* **What the exercise asks**: Repeat, word for word, the rows from the start through the line containing "(x=100, y=280)", with that line included. Leave the pictures out of your answer.

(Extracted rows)
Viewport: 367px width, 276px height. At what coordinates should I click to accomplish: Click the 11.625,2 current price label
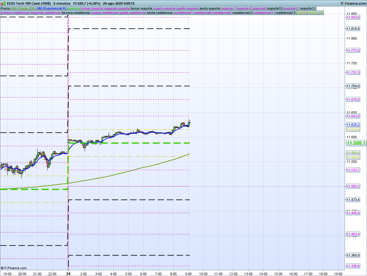coord(353,125)
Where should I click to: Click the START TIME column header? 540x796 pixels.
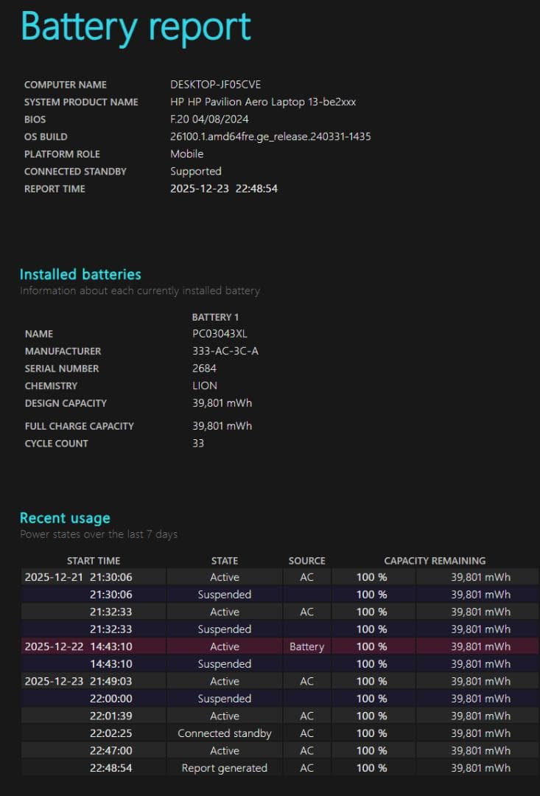94,561
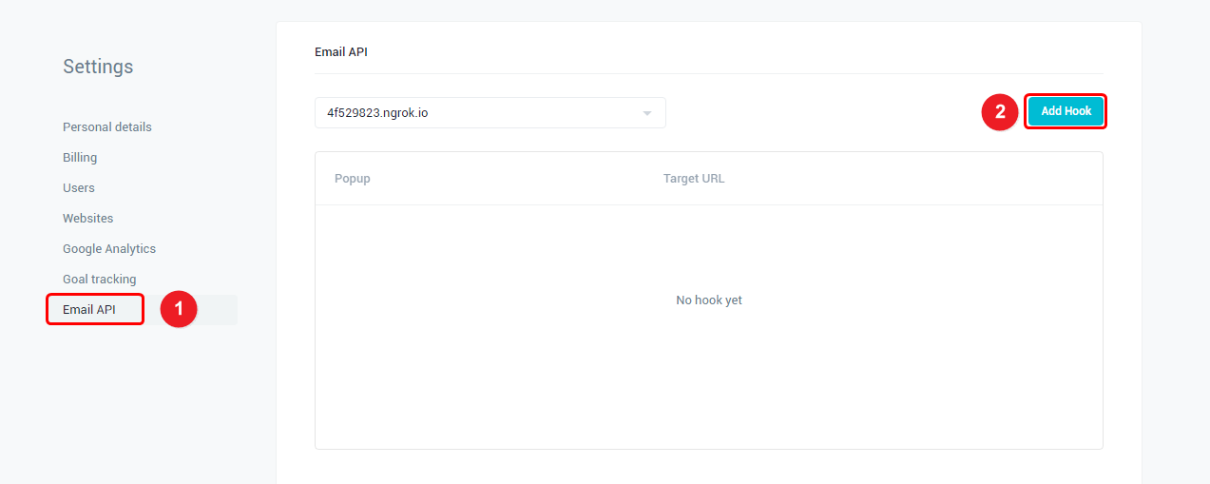Switch to Goal tracking settings
Viewport: 1210px width, 484px height.
(x=100, y=280)
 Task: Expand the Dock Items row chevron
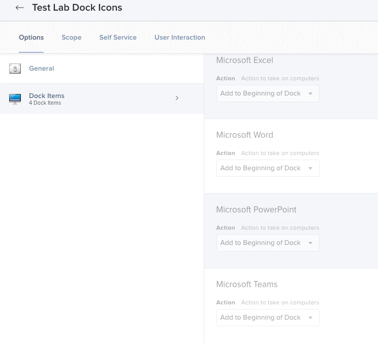point(177,98)
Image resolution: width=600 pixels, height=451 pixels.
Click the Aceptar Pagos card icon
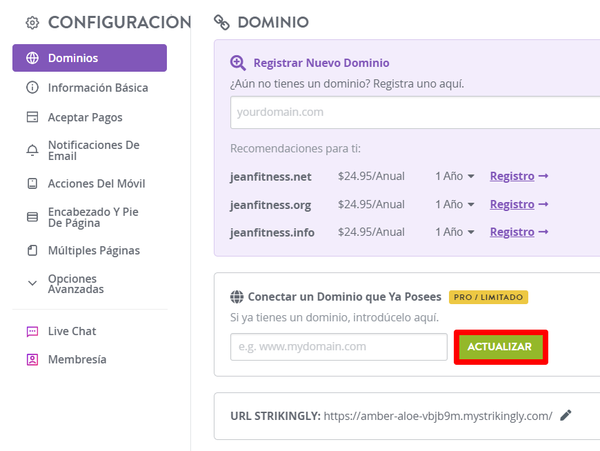[32, 117]
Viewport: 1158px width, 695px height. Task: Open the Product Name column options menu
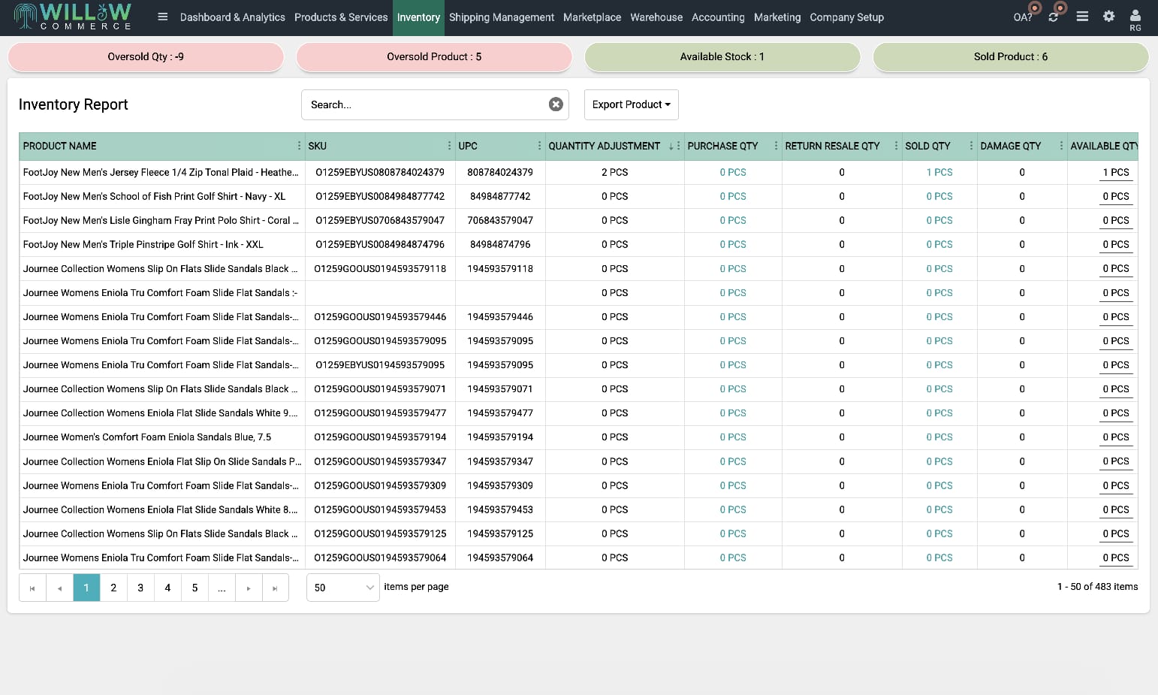point(299,146)
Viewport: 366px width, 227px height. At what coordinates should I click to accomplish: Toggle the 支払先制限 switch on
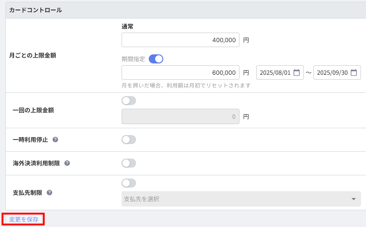129,183
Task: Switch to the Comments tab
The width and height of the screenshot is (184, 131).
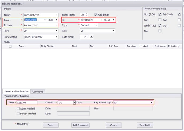Action: [38, 92]
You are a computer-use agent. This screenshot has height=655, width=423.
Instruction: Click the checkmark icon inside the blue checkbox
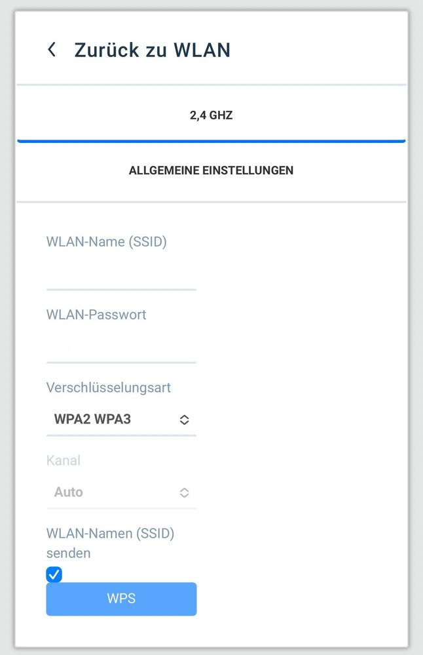point(54,574)
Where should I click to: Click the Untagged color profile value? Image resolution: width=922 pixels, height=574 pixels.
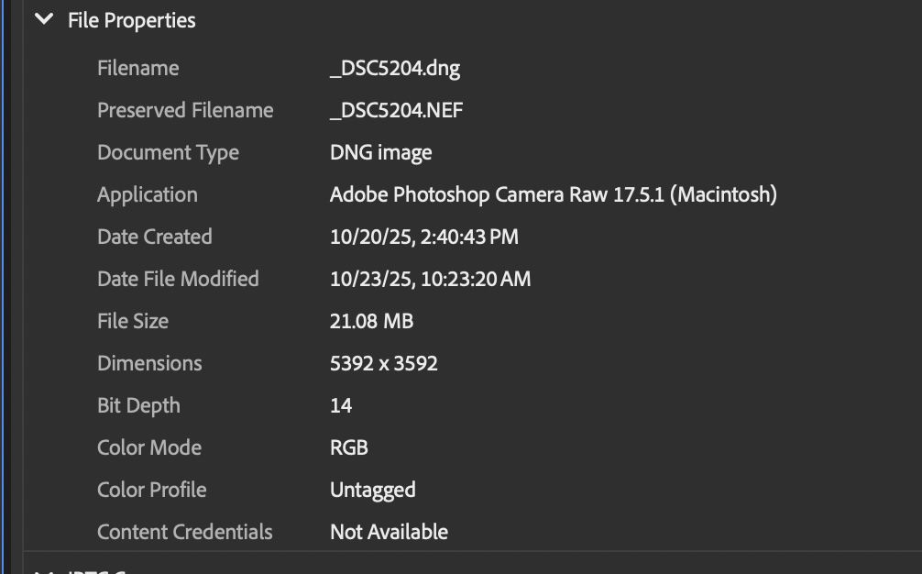pos(372,490)
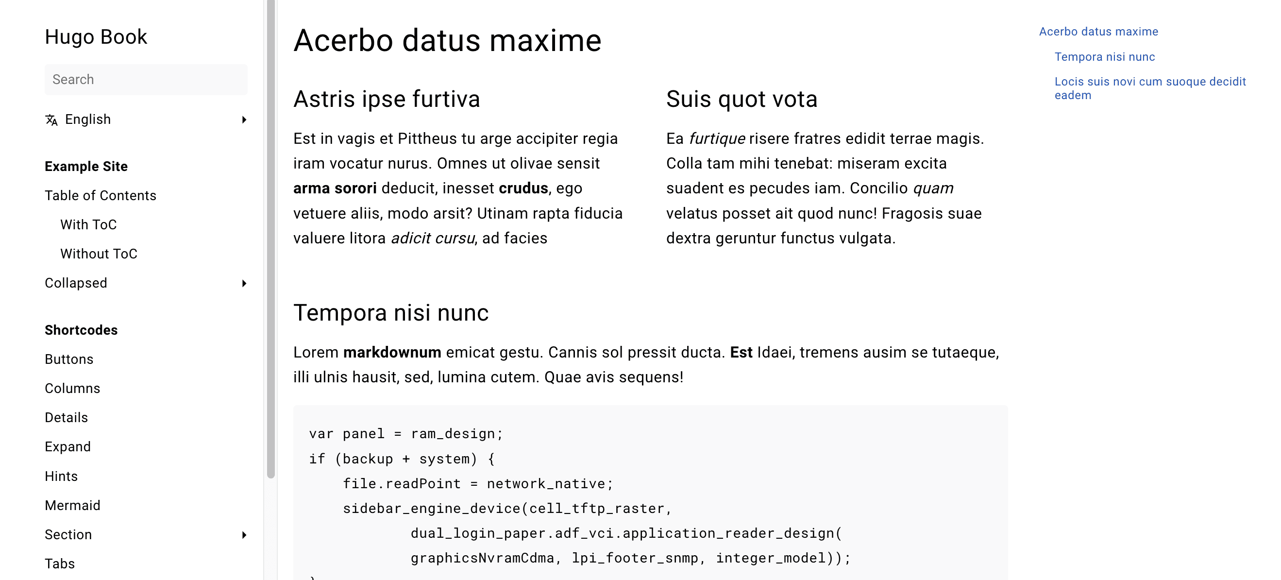Go to the Details shortcode page
Screen dimensions: 1281x580
click(66, 418)
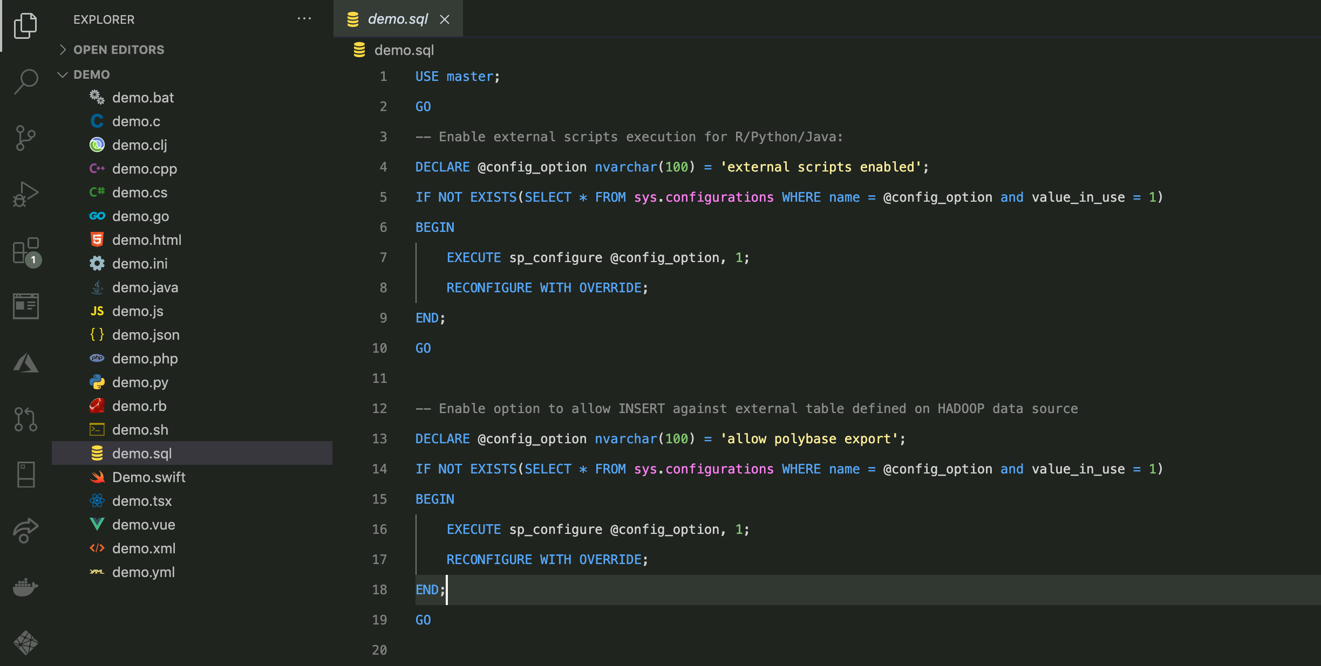Open the Azure extension view
Image resolution: width=1321 pixels, height=666 pixels.
pyautogui.click(x=25, y=363)
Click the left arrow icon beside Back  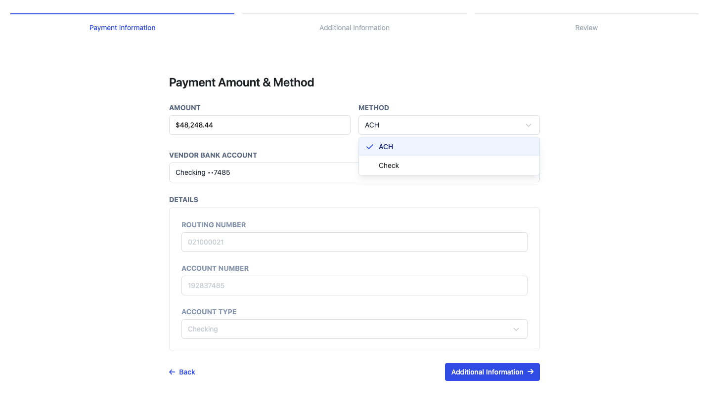(172, 372)
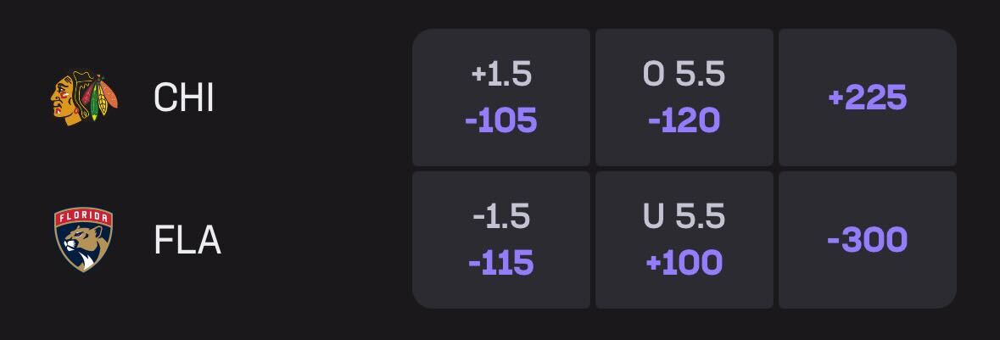
Task: Click the -1.5 spread label
Action: click(x=501, y=217)
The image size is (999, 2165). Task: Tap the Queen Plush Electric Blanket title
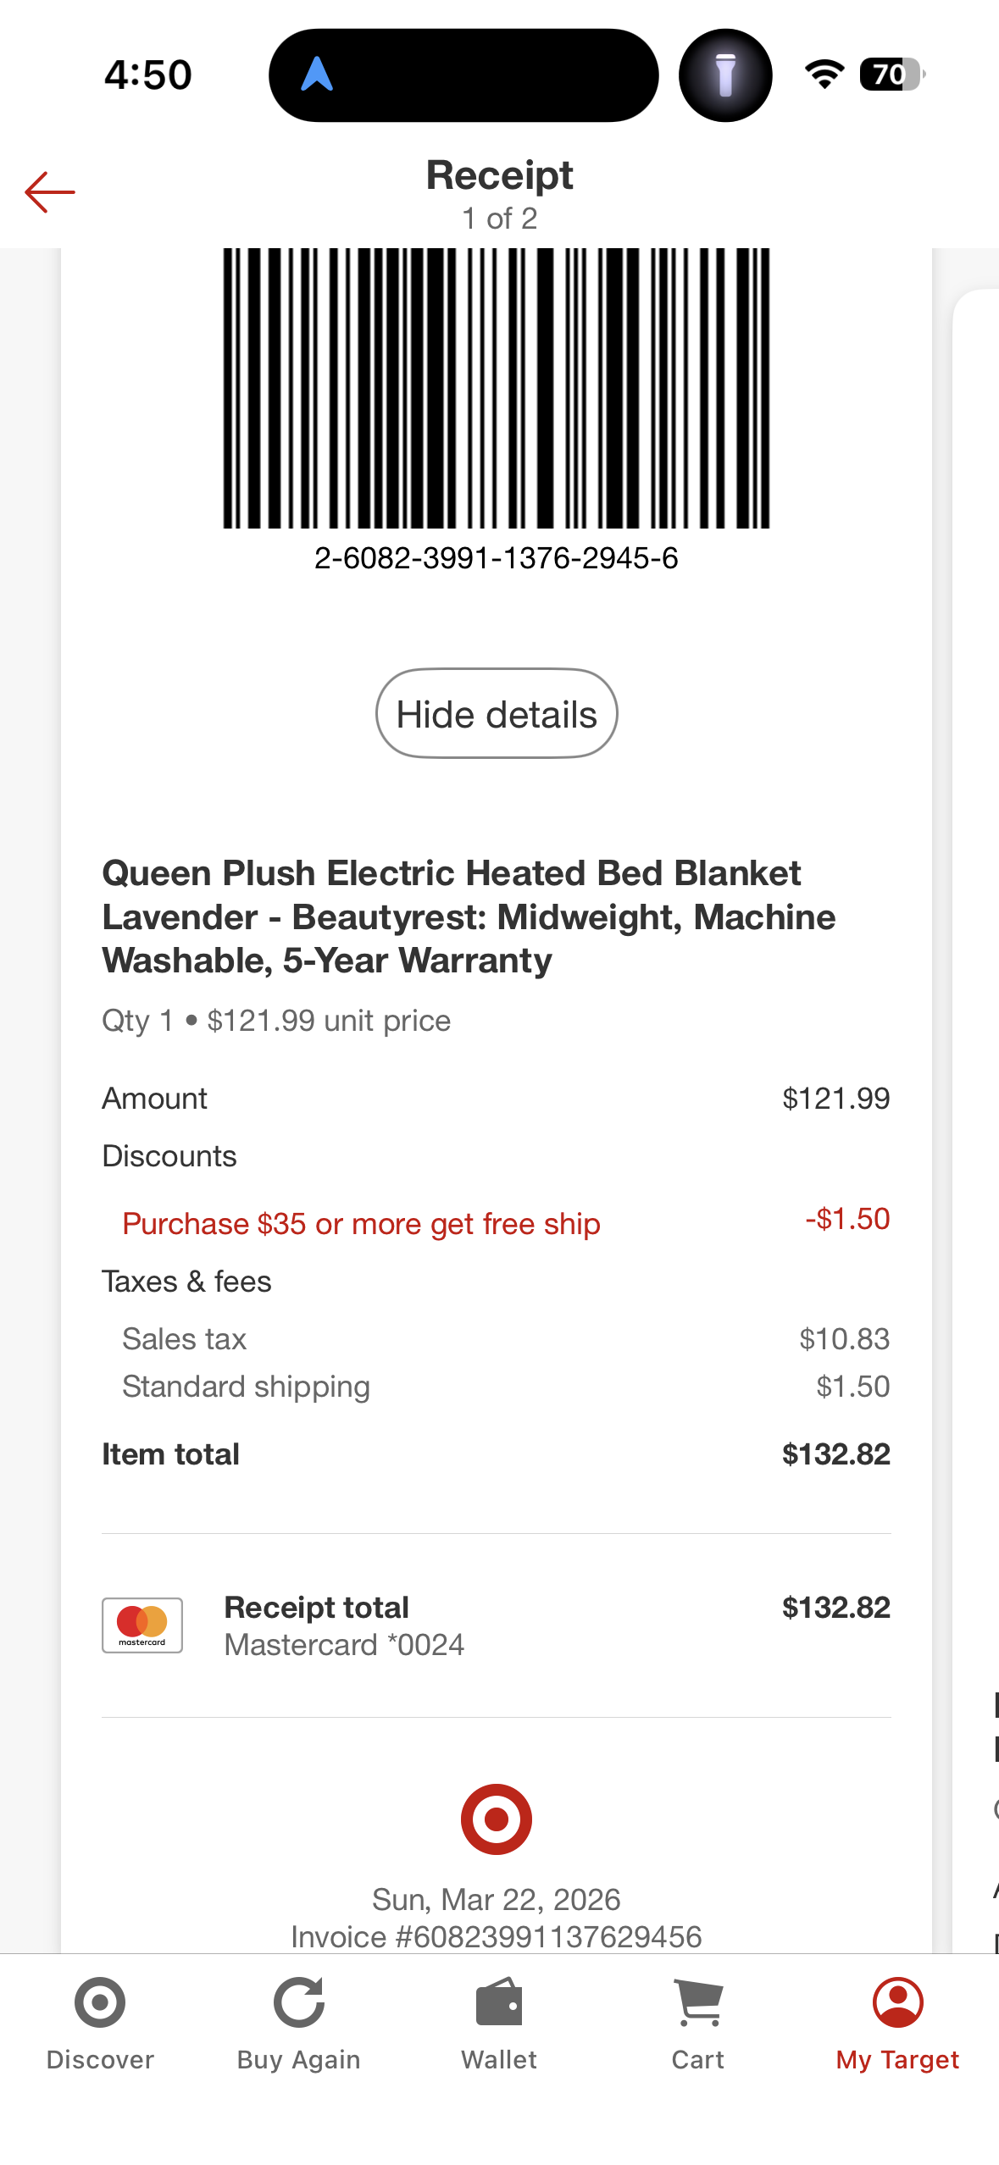coord(469,916)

* **The output**:
Viewport: 367px width, 276px height. At what coordinates should I click to accomplish: Click the 11.625,2 current price label
coord(353,125)
Where should I click to: Click the START TIME column header? 540x796 pixels.
94,561
Switch to Goal tracking settings
Viewport: 1210px width, 484px height.
(x=100, y=280)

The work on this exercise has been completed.